Microgrids for rural electrification are expected to play a key role in achieving global energy access goals. However, the high cost of stand-alone microgrids intended to serve generally poor communities remains a key barrier to their deployment, while design and operation is challenging, given generally low diversity of loads and generators, and often high penetrations of variable renewable generation.
Current practices for providing electricity access still often focus on the supply side with an emphasis on ensuring the reliability, affordability and security of electricity supply to meet user demand. This supply focus misses some key opportunities on the demand-side for providing low cost and reliable energy service delivery. In particular, rural communities may place very different relative values on various energy services, while there may be considerable flexibility in terms of when some of these energy services are delivered; due to inherent energy storage in the end-use equipment, or user willingness to shift the energy service itself.

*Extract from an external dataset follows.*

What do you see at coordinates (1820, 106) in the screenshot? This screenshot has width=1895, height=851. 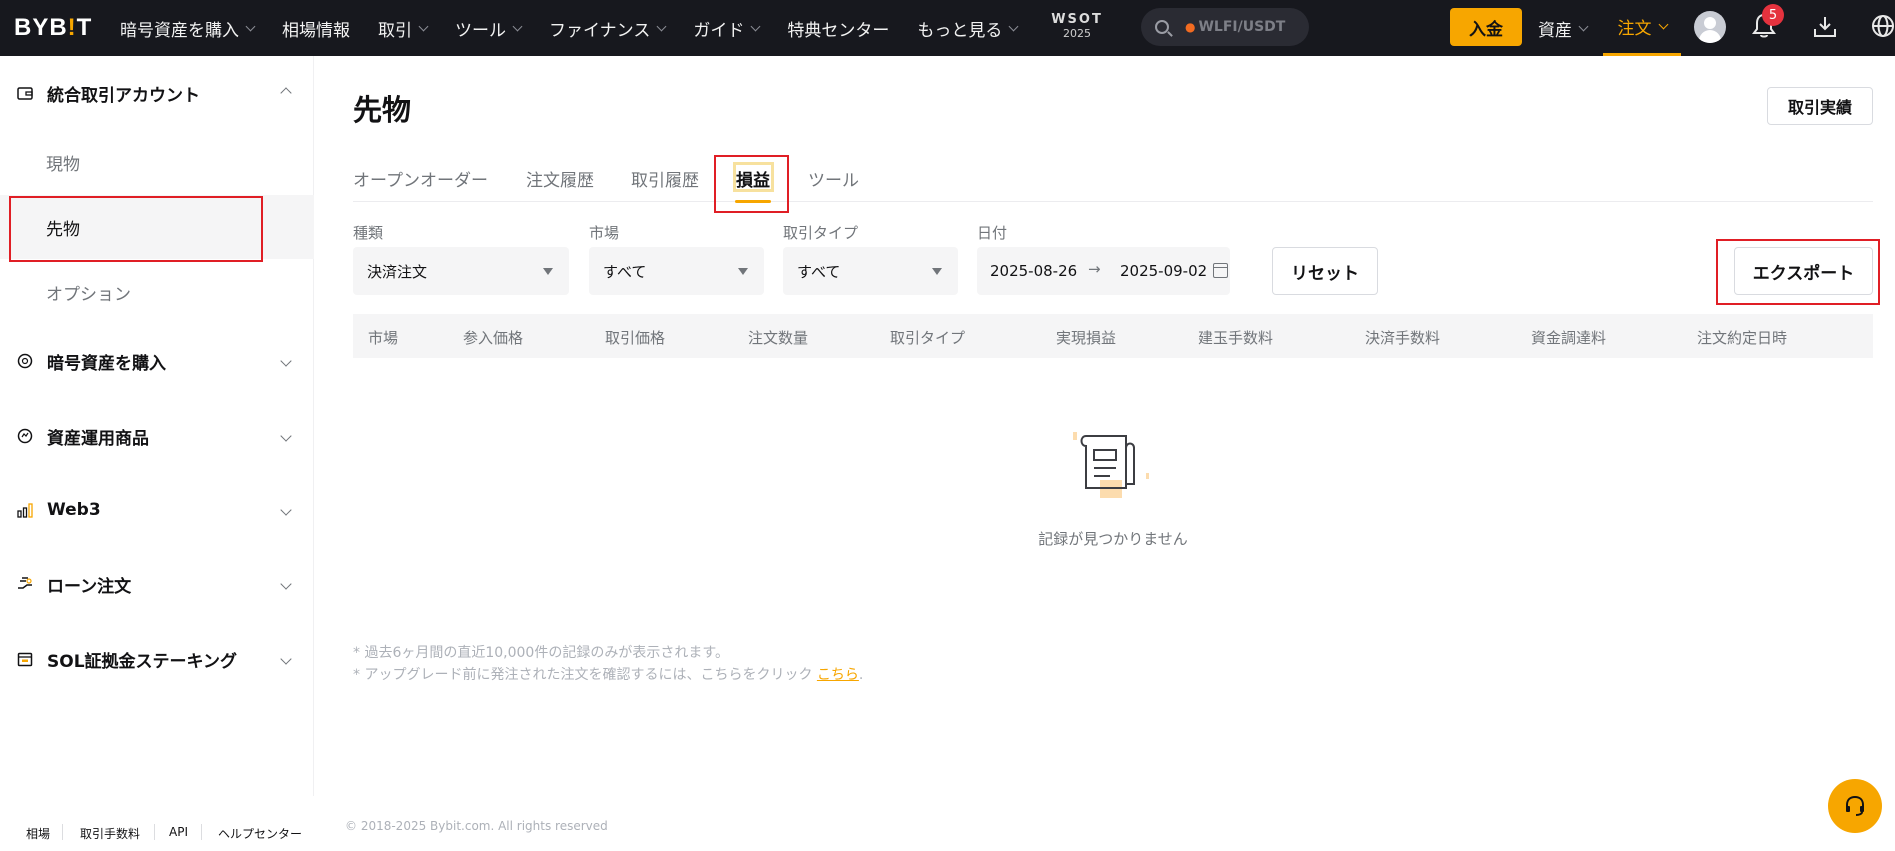 I see `trade-records-button: 取引実績` at bounding box center [1820, 106]. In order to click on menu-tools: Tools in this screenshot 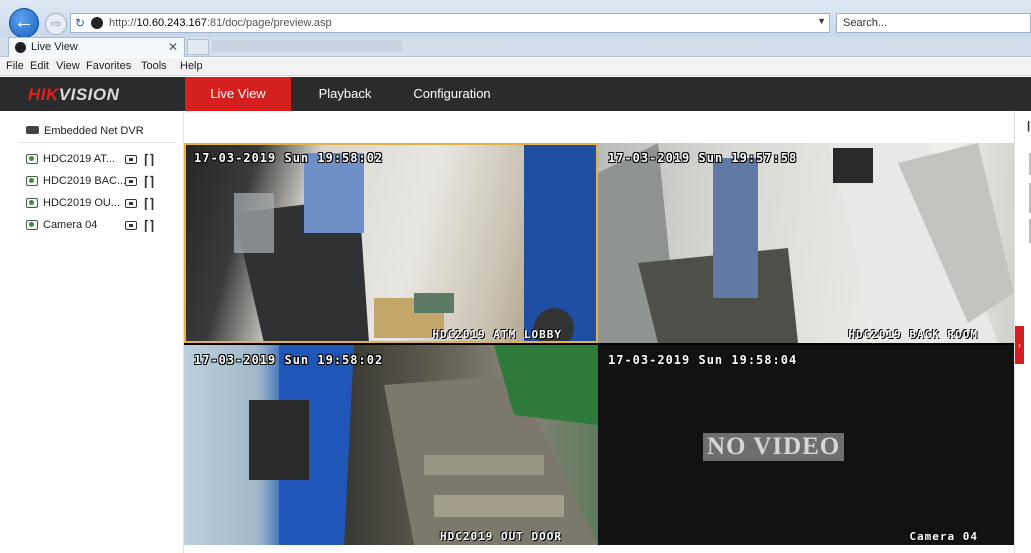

This paper presents a novel characterisation framework for energy services based on their relative flexibility and consumer prioritisation. Detailed survey data from 154 households across five microgrid sites in Nepal is used to test this framework, and assess the potential insights that it can provide for microgrid designers and operators seeking to reduce costs and improve reliability when serving poor rural communities. The five microgrids represent very different energy services and microgrid technology contexts, yet all would appear to have demand-side management opportunities that can trade-off cost and reliability and prioritise loads according to user preferences.